While the auto loan contracts purchased by Ally from nationwide dealerships did not contain information on race or national origin, the CFPB and the Department of Justice’s joint investigation used a proxy methodology to allege that Ally’s dealer compensation had a discriminatory impact on a number of minority groups. The agencies found that African Americans, Hispanics and Asian Pacific Island borrowers were obligated to pay a higher interest rate than other similarly situated white borrowers.
Since the publication of the CFPB’s March 2013 bulletin on indirect auto lending, the industry has been discussing the Bureau’s reliance on the legal doctrine of disparate impact (a facially neutral practice that has a disproportionately adverse impact on members of a protected class) in examining the dealer markup. The use of this doctrine is already being disputed in the fair housing context. The Supreme Court twice has been set to weigh in, only to have the cases settled at the eleventh hour. The next disparate impact case, which may eventually make its way to the Supreme Court, currently resides in U.S. District Court in Washington DC.

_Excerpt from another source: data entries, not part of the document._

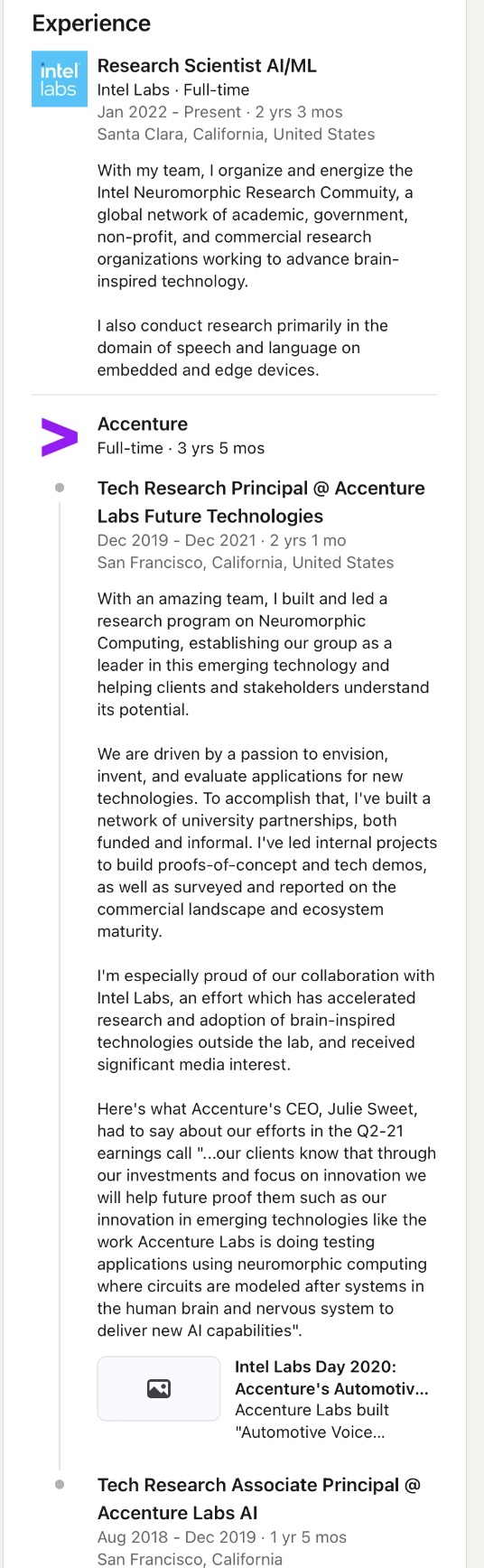Image resolution: width=484 pixels, height=1568 pixels.
Task: Open the Intel Labs logo icon
Action: [60, 79]
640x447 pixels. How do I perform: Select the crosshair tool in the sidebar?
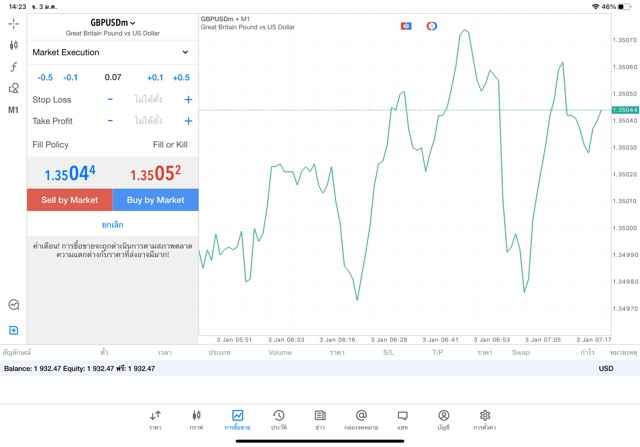click(x=13, y=22)
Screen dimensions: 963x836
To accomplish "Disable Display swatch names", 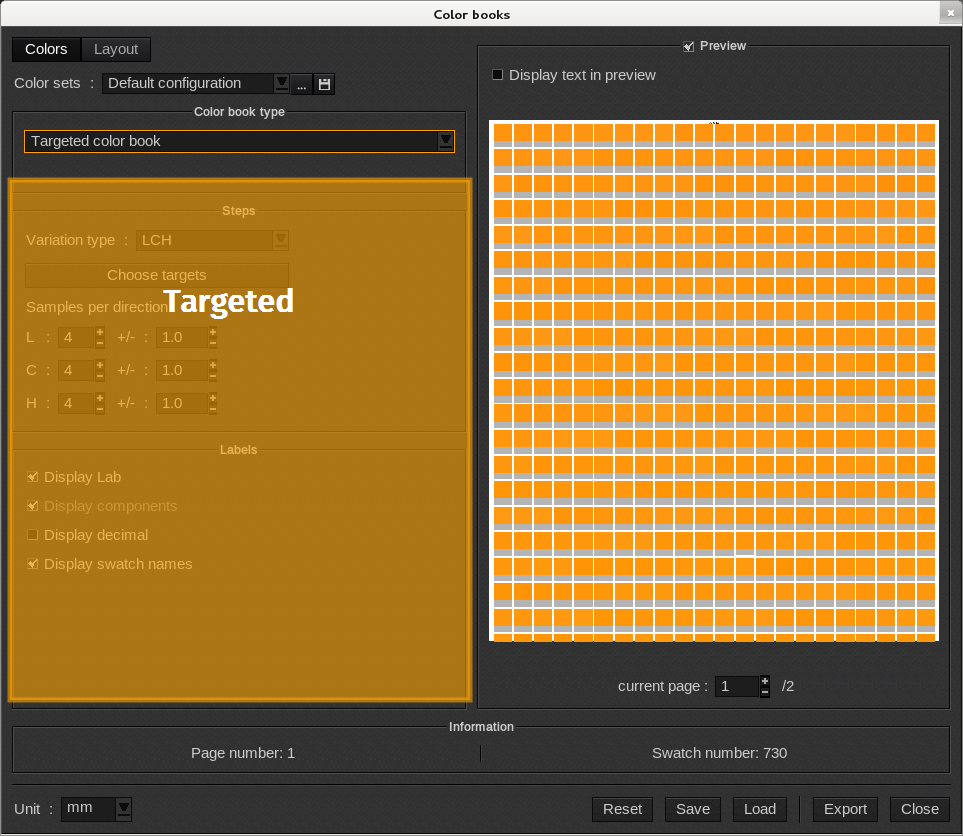I will (32, 564).
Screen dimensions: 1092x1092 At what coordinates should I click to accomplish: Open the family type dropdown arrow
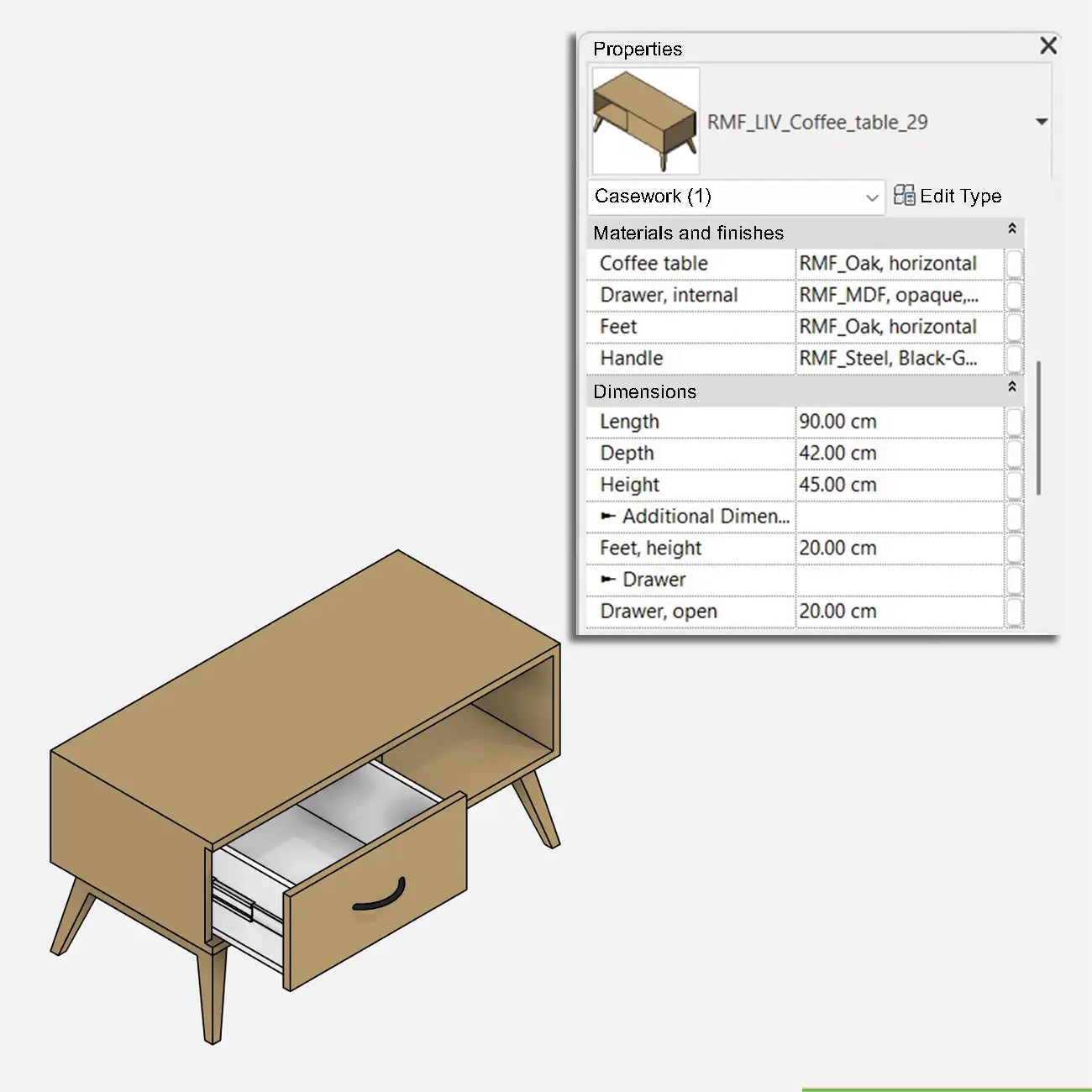tap(1042, 121)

In the absence of a Supreme Court decision, the CFPB and the auto finance industry continue to be at odds. The CFPB suggests flat fees, or a variation, as a possible remedy for the dealer markup issue. Auto financing sources and dealers have been actively working to demonstrate the value of the existing dealer compensation model, while highlighting the detriment that flat fees could bring to the consumer. Moreover, the industry is examining ways in which proxy methods can be tested and dealer monitoring can be implemented.
This debate continued in New Orleans. The head of the CFPB’s Fair Lending Office, Patrice Ficklin, met with conference attendees and delivered a keynote speech to a packed conference hall. She expressed her ongoing commitment to maintaining a healthy dialogue with the industry, although there were no new revelations regarding a pathway to compliance. Indeed, many at the conference were already preparing for CFPB regulatory scrutiny to intensify in the months ahead.
So what’s next? Non-bank auto finance sources, such as captive finance companies, are expecting the CFPB to issue a Larger Participant Rule (LPR) proposal sometime in the first half of 2014. Under the Dodd-Frank Act, the CFPB was granted the authority to supervise nonbank “larger participant[s]” in certain markets, identified and defined through rulemaking by the Bureau, for consumer financial products or services. When the LPR rule is final, it will mark the first time that large, non-bank auto lenders will be supervised at the federal level. This means an increased emphasis on compliance across the credit lifecycle.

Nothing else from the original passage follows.